| Work instructions |
Provide the records once more, identical to the original.

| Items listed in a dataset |
────────────────────

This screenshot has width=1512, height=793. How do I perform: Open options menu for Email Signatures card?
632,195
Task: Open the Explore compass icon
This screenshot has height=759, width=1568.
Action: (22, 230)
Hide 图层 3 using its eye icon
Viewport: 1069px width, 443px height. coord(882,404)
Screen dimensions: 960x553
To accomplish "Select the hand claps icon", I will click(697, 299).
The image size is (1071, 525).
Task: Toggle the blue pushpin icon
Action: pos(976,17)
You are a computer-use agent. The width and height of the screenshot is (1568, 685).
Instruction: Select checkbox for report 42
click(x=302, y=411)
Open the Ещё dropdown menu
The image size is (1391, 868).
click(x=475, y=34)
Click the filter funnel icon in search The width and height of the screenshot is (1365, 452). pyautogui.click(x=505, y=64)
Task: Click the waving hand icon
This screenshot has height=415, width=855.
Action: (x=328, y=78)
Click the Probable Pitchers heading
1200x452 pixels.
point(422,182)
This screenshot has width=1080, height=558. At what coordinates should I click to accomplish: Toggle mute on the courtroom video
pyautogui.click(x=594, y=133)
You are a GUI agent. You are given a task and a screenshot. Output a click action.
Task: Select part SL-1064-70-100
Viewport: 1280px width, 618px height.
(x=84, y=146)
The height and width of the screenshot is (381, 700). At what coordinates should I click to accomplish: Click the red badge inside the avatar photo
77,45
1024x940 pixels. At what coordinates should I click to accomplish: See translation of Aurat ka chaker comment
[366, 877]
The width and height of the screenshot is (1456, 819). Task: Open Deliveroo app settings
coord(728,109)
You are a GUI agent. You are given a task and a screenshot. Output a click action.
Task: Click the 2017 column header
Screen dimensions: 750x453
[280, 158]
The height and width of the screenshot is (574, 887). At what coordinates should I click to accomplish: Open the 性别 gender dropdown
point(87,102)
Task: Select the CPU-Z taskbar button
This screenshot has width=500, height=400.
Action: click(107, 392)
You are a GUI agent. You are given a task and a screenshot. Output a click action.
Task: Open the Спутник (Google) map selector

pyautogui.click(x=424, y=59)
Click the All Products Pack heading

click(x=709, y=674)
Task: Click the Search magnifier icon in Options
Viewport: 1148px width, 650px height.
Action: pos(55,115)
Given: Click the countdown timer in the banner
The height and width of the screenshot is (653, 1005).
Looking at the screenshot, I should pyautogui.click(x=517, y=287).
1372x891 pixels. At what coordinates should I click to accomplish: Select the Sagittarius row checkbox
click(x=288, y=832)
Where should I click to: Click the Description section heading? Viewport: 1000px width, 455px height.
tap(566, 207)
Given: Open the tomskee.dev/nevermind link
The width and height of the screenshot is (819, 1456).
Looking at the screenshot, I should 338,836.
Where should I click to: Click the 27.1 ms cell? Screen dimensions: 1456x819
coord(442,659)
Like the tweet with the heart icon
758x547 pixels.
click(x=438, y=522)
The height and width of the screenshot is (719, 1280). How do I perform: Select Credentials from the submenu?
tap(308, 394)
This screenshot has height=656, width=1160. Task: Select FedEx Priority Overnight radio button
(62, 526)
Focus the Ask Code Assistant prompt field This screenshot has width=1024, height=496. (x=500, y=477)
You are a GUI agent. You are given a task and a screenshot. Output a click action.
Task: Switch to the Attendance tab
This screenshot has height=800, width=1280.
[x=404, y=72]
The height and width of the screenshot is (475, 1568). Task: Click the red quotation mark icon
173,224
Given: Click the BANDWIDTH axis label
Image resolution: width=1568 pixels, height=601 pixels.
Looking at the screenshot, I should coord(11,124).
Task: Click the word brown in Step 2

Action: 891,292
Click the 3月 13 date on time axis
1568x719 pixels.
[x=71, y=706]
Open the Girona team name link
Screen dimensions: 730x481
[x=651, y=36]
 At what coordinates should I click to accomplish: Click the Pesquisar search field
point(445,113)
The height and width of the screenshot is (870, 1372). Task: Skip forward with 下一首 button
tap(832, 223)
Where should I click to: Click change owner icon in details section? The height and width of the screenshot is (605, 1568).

────────────────────

| Result of the task |
This screenshot has width=1512, height=793. How do I perform: Open options menu for Email Signatures card?
632,195
Task: Open the Explore compass icon
This screenshot has height=759, width=1568.
Action: (22, 230)
Hide 图层 3 using its eye icon
Viewport: 1069px width, 443px height. coord(882,404)
Screen dimensions: 960x553
To accomplish "Select the hand claps icon", I will click(697, 299).
The image size is (1071, 525).
Task: Toggle the blue pushpin icon
Action: pos(976,17)
You are a computer-use agent. The width and height of the screenshot is (1568, 685).
Instruction: Select checkbox for report 42
click(x=302, y=411)
Open the Ещё dropdown menu
The image size is (1391, 868).
click(x=475, y=34)
Click the filter funnel icon in search The width and height of the screenshot is (1365, 452). pyautogui.click(x=505, y=64)
Task: Click the waving hand icon
This screenshot has height=415, width=855.
Action: (x=328, y=78)
Click the Probable Pitchers heading
1200x452 pixels.
point(422,182)
This screenshot has width=1080, height=558. At what coordinates should I click to accomplish: Toggle mute on the courtroom video
pyautogui.click(x=594, y=133)
You are a GUI agent. You are given a task and a screenshot. Output a click action.
Task: Select part SL-1064-70-100
Viewport: 1280px width, 618px height.
(x=84, y=146)
The height and width of the screenshot is (381, 700). At what coordinates should I click to accomplish: Click the red badge inside the avatar photo
77,45
1024x940 pixels. At what coordinates should I click to accomplish: See translation of Aurat ka chaker comment
[366, 877]
The width and height of the screenshot is (1456, 819). Task: Open Deliveroo app settings
coord(728,109)
You are a GUI agent. You are given a task and a screenshot. Output a click action.
Task: Click the 2017 column header
Screen dimensions: 750x453
[280, 158]
The height and width of the screenshot is (574, 887). At what coordinates should I click to accomplish: Open the 性别 gender dropdown
point(87,102)
Task: Select the CPU-Z taskbar button
This screenshot has width=500, height=400.
Action: click(107, 392)
You are a GUI agent. You are given a task and a screenshot. Output a click action.
Task: Open the Спутник (Google) map selector

pyautogui.click(x=424, y=59)
Click the All Products Pack heading

click(x=709, y=674)
Task: Click the Search magnifier icon in Options
Viewport: 1148px width, 650px height.
Action: pos(55,115)
Given: Click the countdown timer in the banner
The height and width of the screenshot is (653, 1005).
Looking at the screenshot, I should pyautogui.click(x=517, y=287).
1372x891 pixels. At what coordinates should I click to accomplish: Select the Sagittarius row checkbox
click(x=288, y=832)
Where should I click to: Click the Description section heading? Viewport: 1000px width, 455px height.
tap(566, 207)
Given: Open the tomskee.dev/nevermind link
The width and height of the screenshot is (819, 1456).
Looking at the screenshot, I should 338,836.
Where should I click to: Click the 27.1 ms cell? Screen dimensions: 1456x819
coord(442,659)
Like the tweet with the heart icon
758x547 pixels.
click(x=438, y=522)
The height and width of the screenshot is (719, 1280). How do I perform: Select Credentials from the submenu?
tap(308, 394)
This screenshot has height=656, width=1160. Task: Select FedEx Priority Overnight radio button
(62, 526)
Focus the Ask Code Assistant prompt field This screenshot has width=1024, height=496. (x=500, y=477)
You are a GUI agent. You are given a task and a screenshot. Output a click action.
Task: Switch to the Attendance tab
This screenshot has height=800, width=1280.
[x=404, y=72]
The height and width of the screenshot is (475, 1568). Task: Click the red quotation mark icon
173,224
Given: Click the BANDWIDTH axis label
Image resolution: width=1568 pixels, height=601 pixels.
Looking at the screenshot, I should coord(11,124).
Task: Click the word brown in Step 2

Action: 891,292
Click the 3月 13 date on time axis
1568x719 pixels.
[x=71, y=706]
Open the Girona team name link
Screen dimensions: 730x481
[x=651, y=36]
 At what coordinates should I click to accomplish: Click the Pesquisar search field
point(445,113)
The height and width of the screenshot is (870, 1372). Task: Skip forward with 下一首 button
tap(832, 223)
Where should I click to: Click change owner icon in details section? The height and width of the screenshot is (605, 1568).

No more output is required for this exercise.